As gel blasters become increasingly popular, Senior Constable Brittany Duncan is breaking down safety concerns, potential offences and penalties associated with carrying and using a gel blasters.
One of the safety concerns include the projectiles capacity to cause significant eye injuries.
Another concern is how modified gel blasters could cause serious injury and harm and operate outside of manufactured specifications.
Sen Const Duncan advises the public to educate themselves by reading and becoming familiar with the relevant legislation.
She said carrying a gel blaster in public and pointing a gel blaster at another person without their permission could be classed as offences.
There are also certain conditions you must comply with when storing gel blasters.
She said seriously injuring someone by firing a gel blaster at them can also be classed as an offence.
When it comes to penalties, carrying an unconcealed gel blaster in public could attract up to two years imprisonment; while pointing and firing a gel blaster at another person without their permission could lead to three to seven years imprisonment.

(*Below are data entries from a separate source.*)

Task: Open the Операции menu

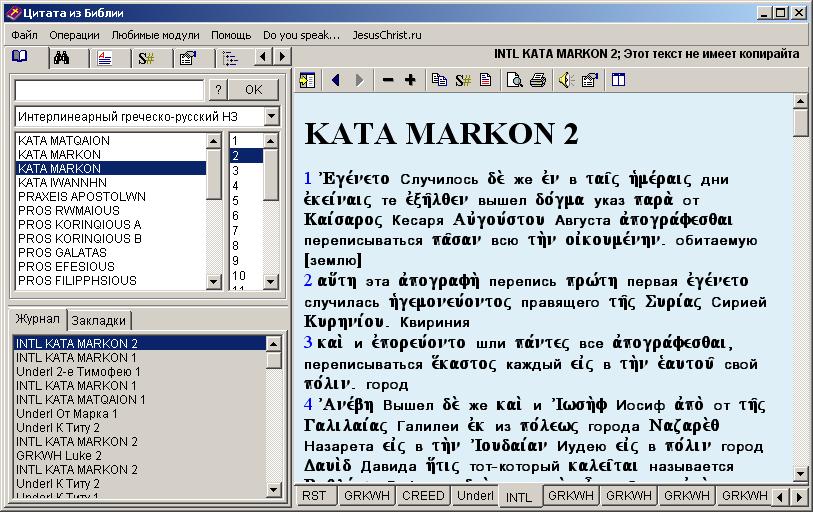Action: click(x=74, y=35)
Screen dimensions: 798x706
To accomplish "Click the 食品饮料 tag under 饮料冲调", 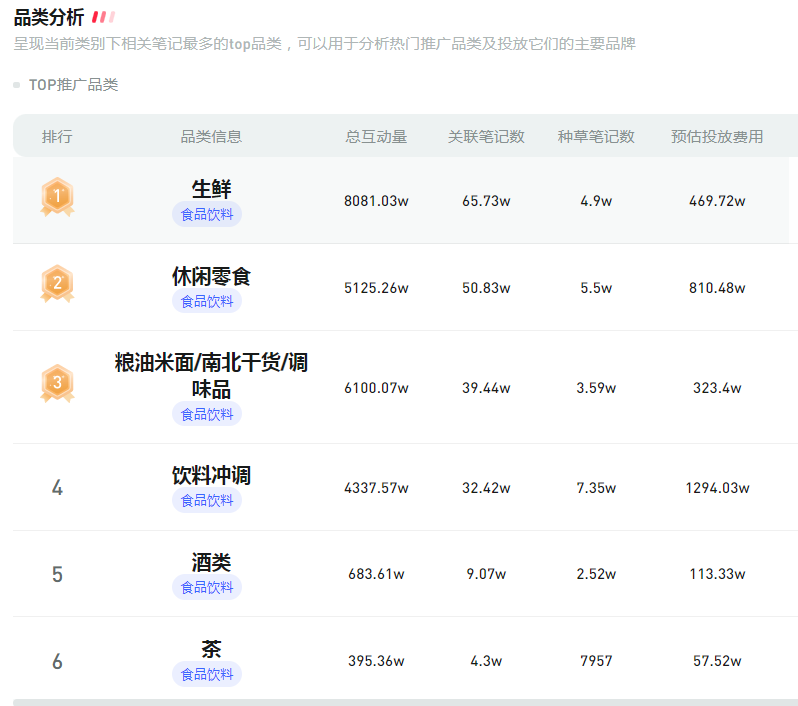I will point(207,500).
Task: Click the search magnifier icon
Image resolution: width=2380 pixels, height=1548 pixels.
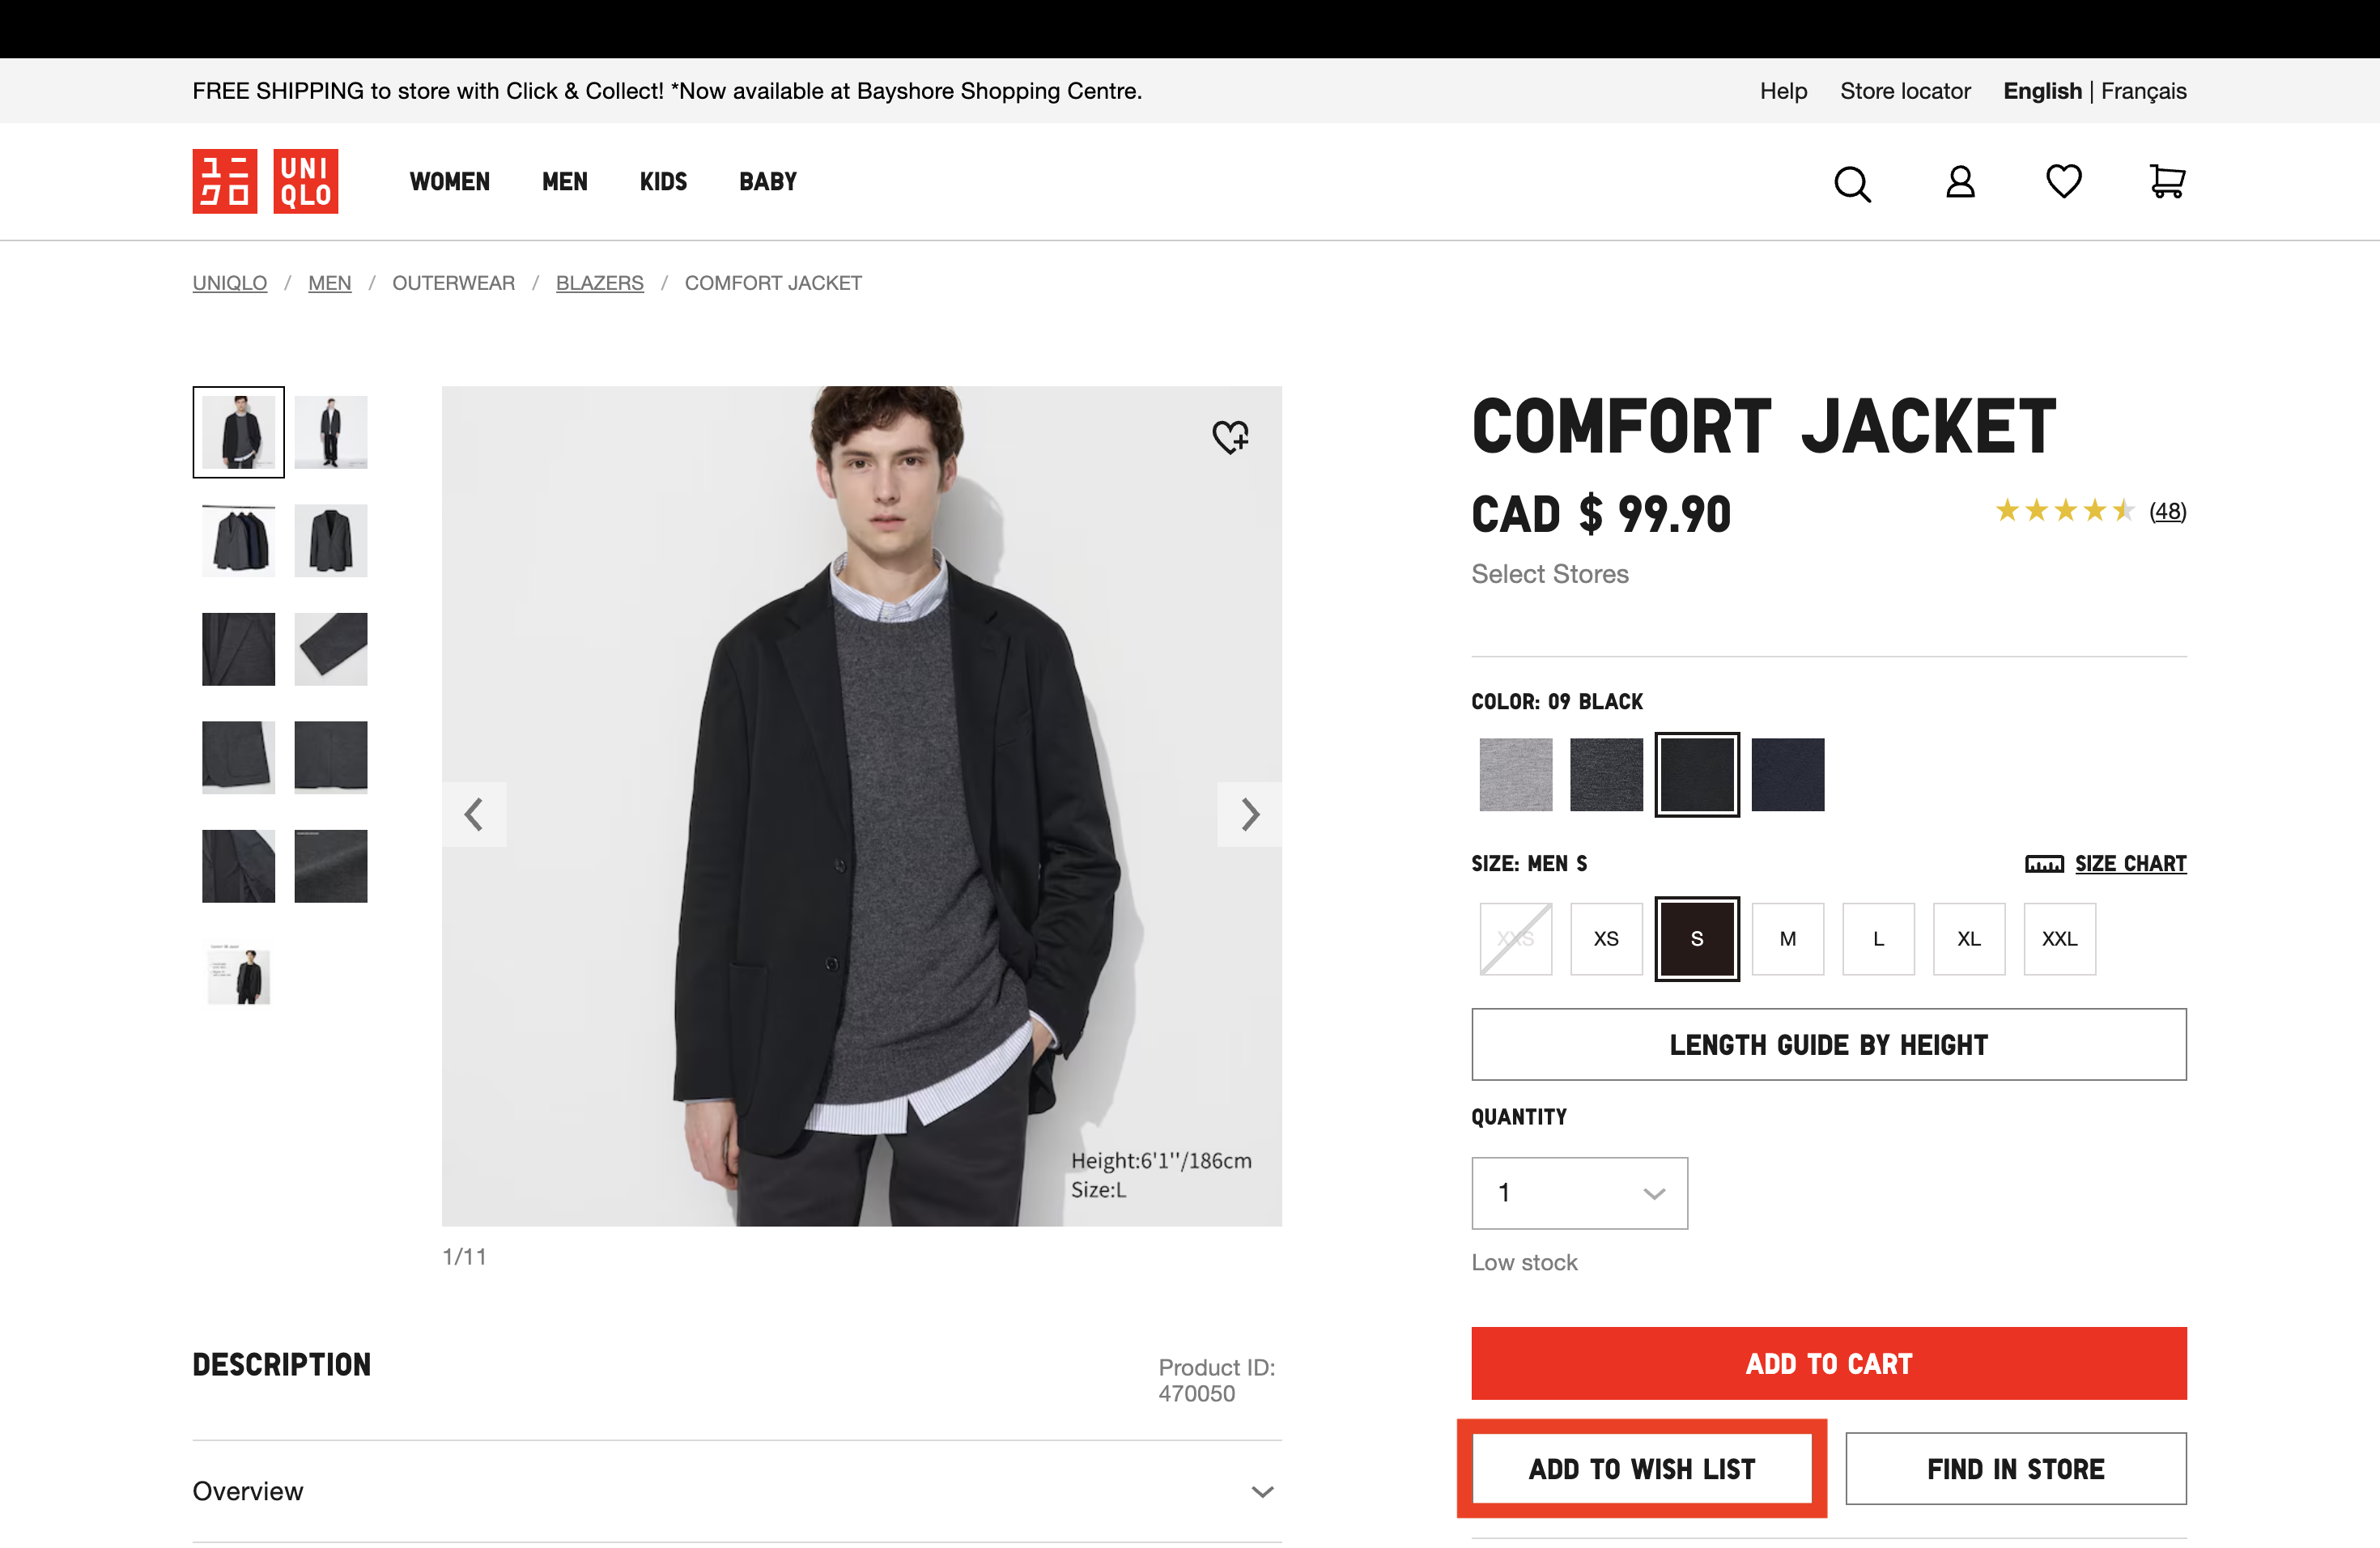Action: tap(1851, 183)
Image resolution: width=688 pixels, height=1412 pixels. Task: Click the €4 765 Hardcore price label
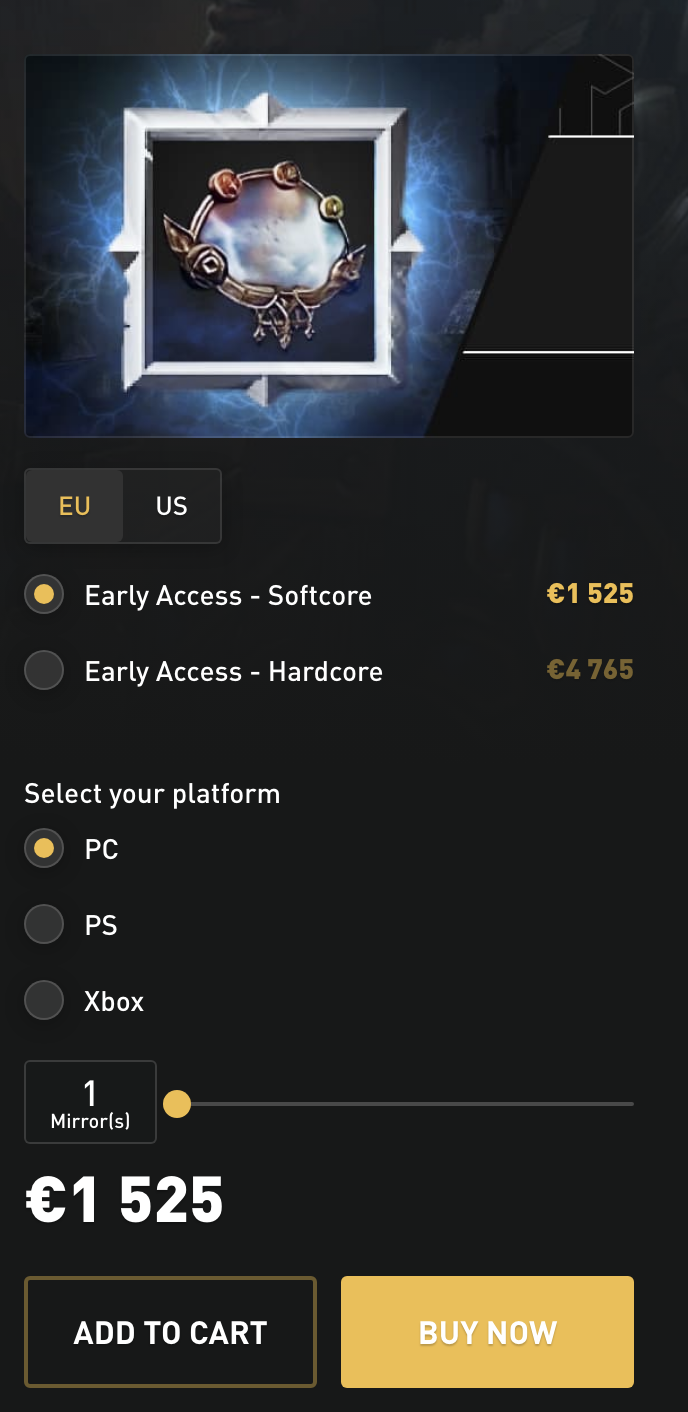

"Understanding the facts around gel blasters is very important for the safety of everyone," she said.
Last Sunday at the Bucca gel ball field, South Kolan Police had an educational session.
Acting Sergeant Larissa Dent visited the group to give a small talk on weapon and gel blaster handling safety.
Acting Sergeant Dent said it was fantastic to see so many community members out enjoying the bush and away from electronic devices.
"It was awesome to see everyone having fun and doing something outside together," Acting Sergeant Dent said.
"We are establishing good relationships with the gel blaster community and are getting our safety information out to the public."